GHOSTS OF INFLATION PAST LURK IN PHILIPPINES AS RUSSIA-UKRAINE TENSIONS RISE
Economists warn that if tensions between Russia and Ukraine escalate, prices of commodities in the
Philippines may climb to unprecedented levels in 2022. Due to the geopolitical war, global oil prices
continue to rise, hitting $100 per barrel in certain markets, as Russia is a major oil producer and one of
Europe's largest natural gas suppliers. The Bangko Sentral ng Pilipinas (BSP), identifies $110 per barrel as
a possible turning point. Prior to the escalation of hostilities, the BSP revised its inflation projection for
2022 to 3.7 percent from 3.4 percent. Higher energy prices may now trigger a domino effect, putting
downward pressure on the Philippine peso.
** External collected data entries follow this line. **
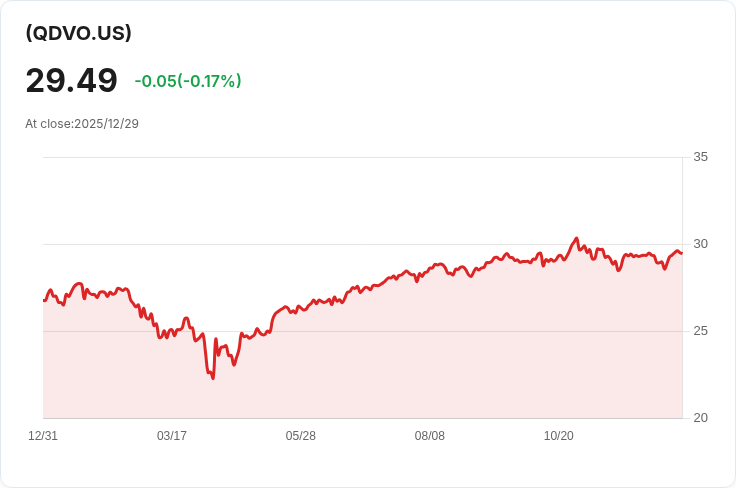Image resolution: width=736 pixels, height=488 pixels.
Task: Click the green -0.05(-0.17%) change text
Action: point(188,81)
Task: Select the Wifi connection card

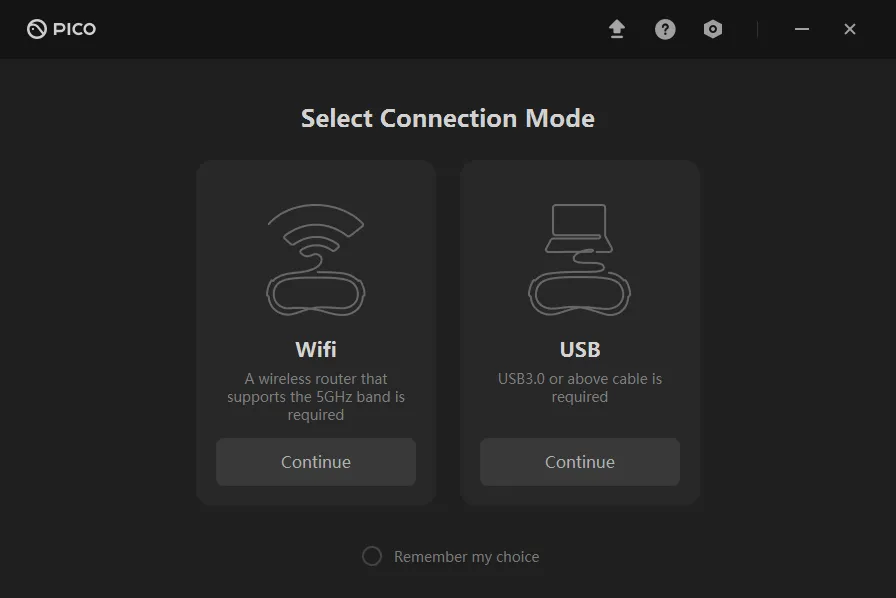Action: click(x=315, y=332)
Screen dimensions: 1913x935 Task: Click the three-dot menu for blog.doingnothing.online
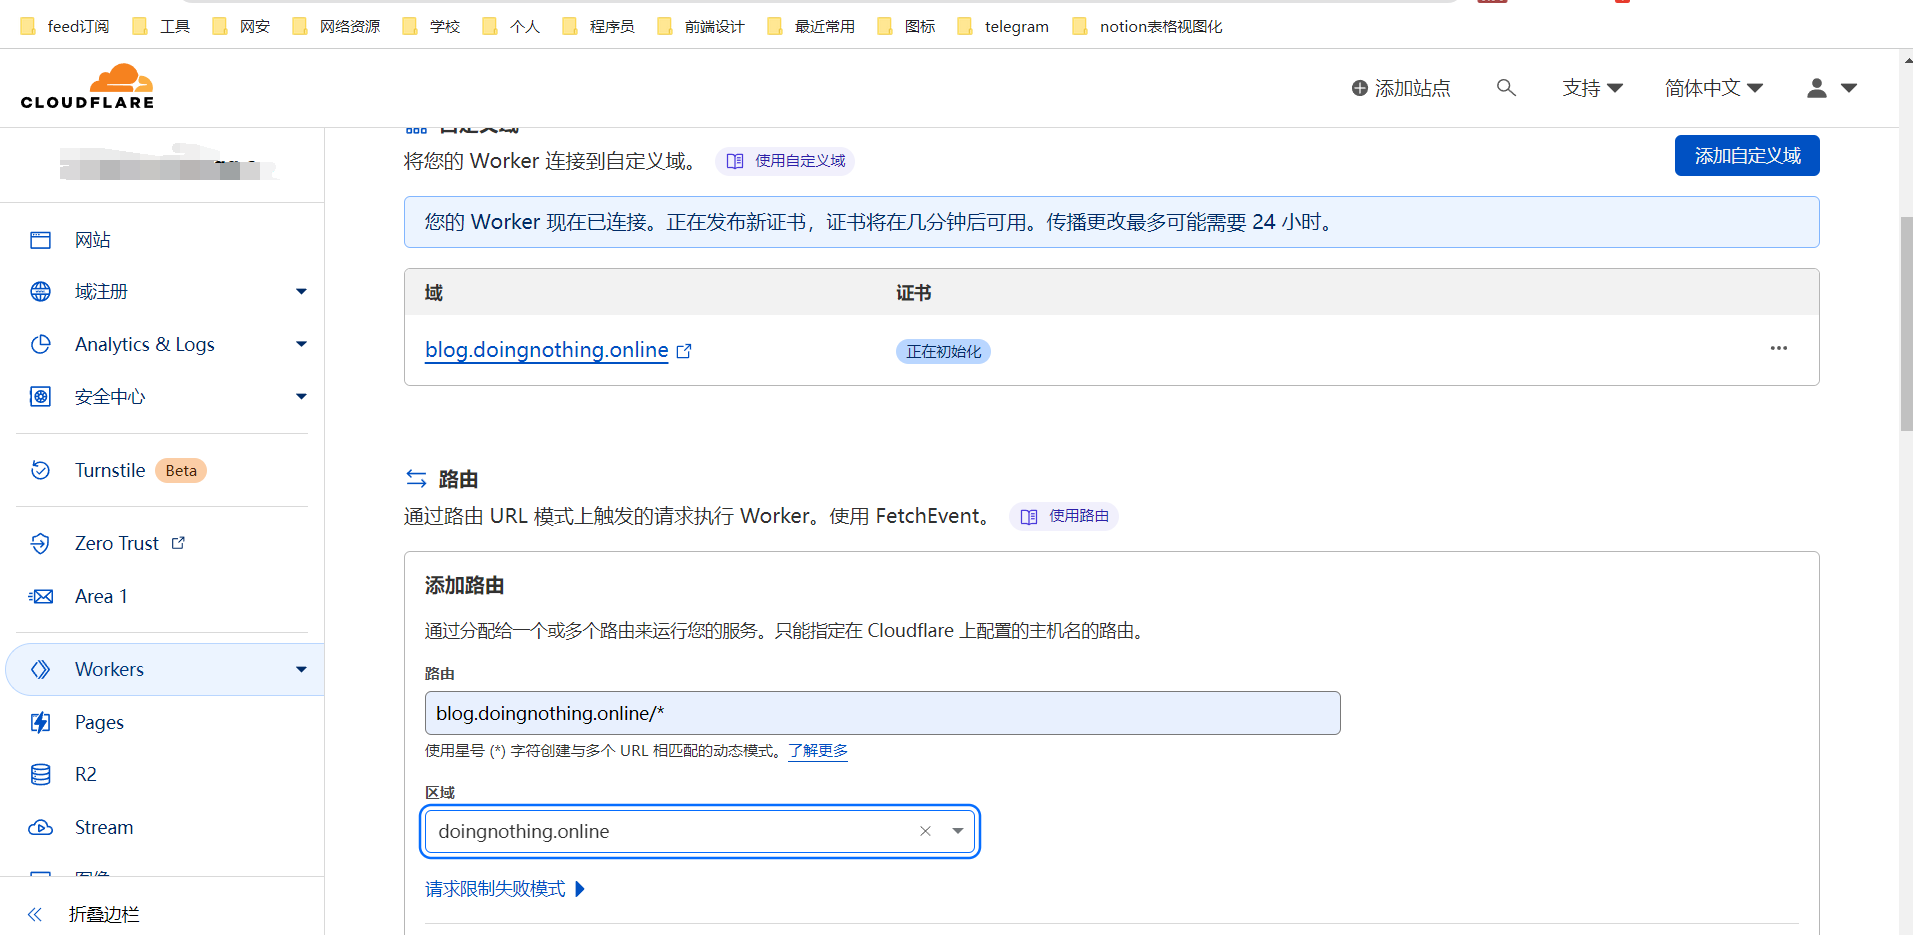[1778, 349]
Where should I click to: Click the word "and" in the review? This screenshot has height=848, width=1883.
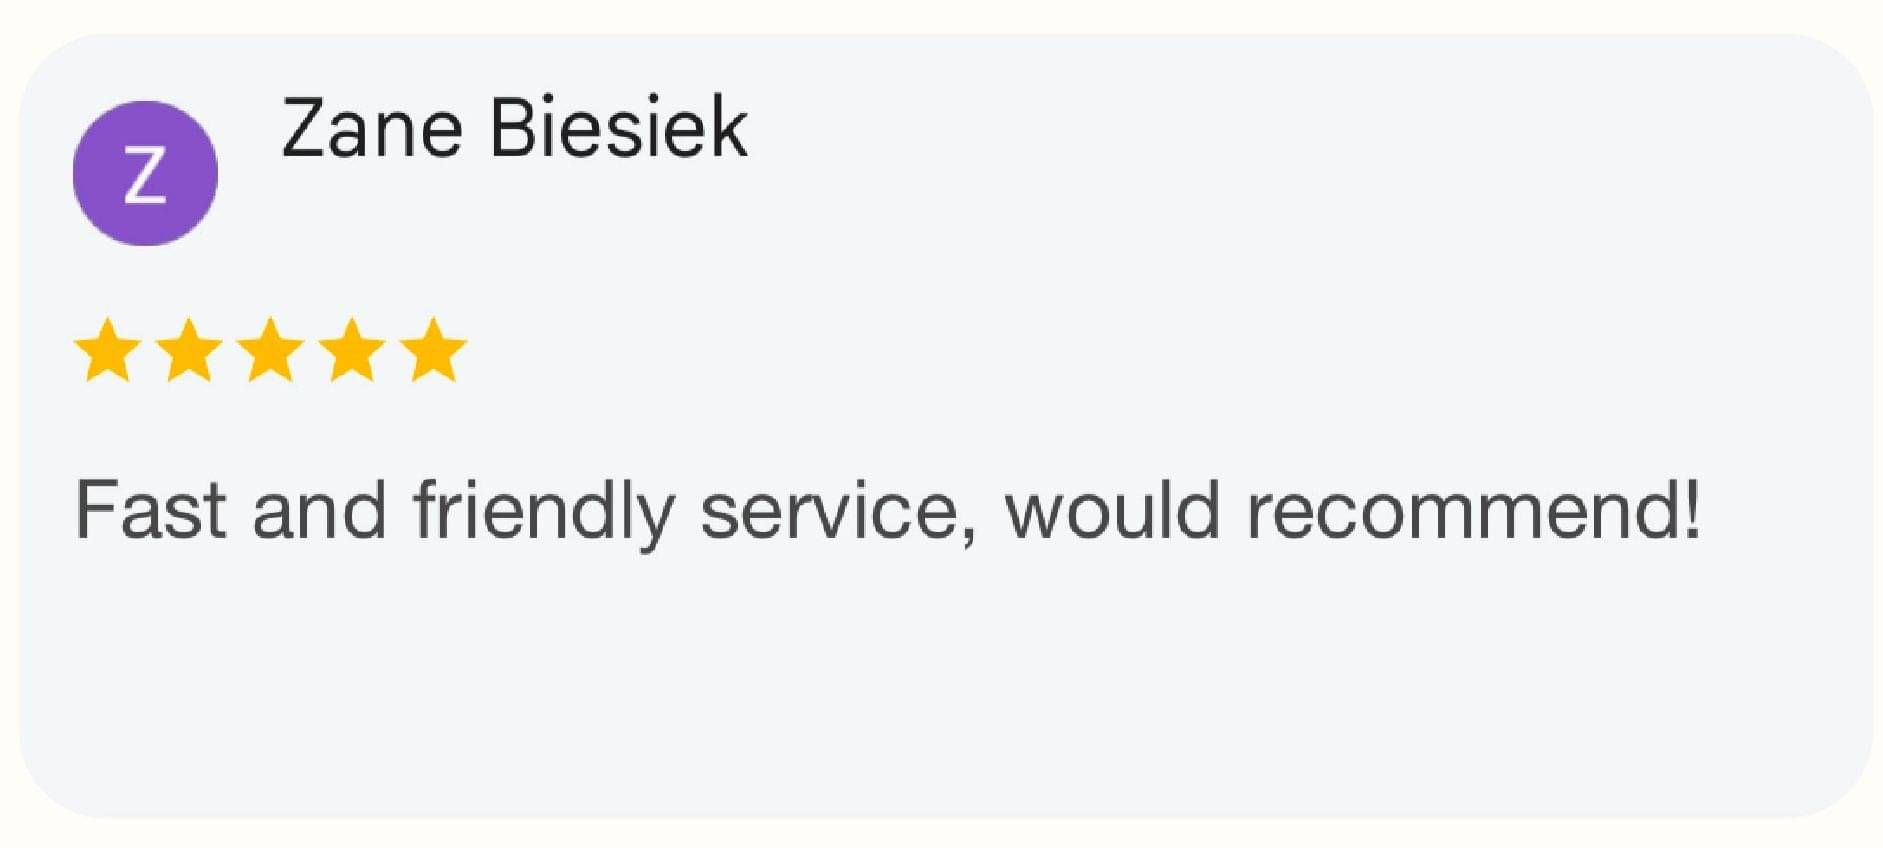pyautogui.click(x=319, y=510)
“We had expected BSP to hike [interest rates] by the end of [the second quarter] but should this Russia-
Ukraine conflict devolve further, we could see the ghosts of 2018 come back to haunt us,” says ING Bank
Manila senior economist Nicholas Mapa on Thursday, February 24. The Philippines’ inflation rate
plumed as high as 6.7%, while the peso decreased 9% in 2018.
“A protracted period of elevated energy prices will definitely filter through to higher imported energy
inflation with the double whammy of fomenting peso depreciation pressure as firms need more dollars
to cover pricier oil. Transport and utility costs will likely rise,” Mapa adds.
According to Rizal Commercial Banking Corporation chief economist Michael Ricafort, higher inflation
"would hold down the economic recovery due to a fall in buying power or disposable income," as
Filipinos pay more for oil and other impacted products and services. Ricafort also suggests that the
Philippines must patronize renewable power sources to be able to overcome global oil price hike.
The possible implication of high inflation rate may force a lot of Filipinos to change their lifestyle due to
the increase of commodities. This means that they have lower disposable income that leads to having
less money and weaker purchasing power.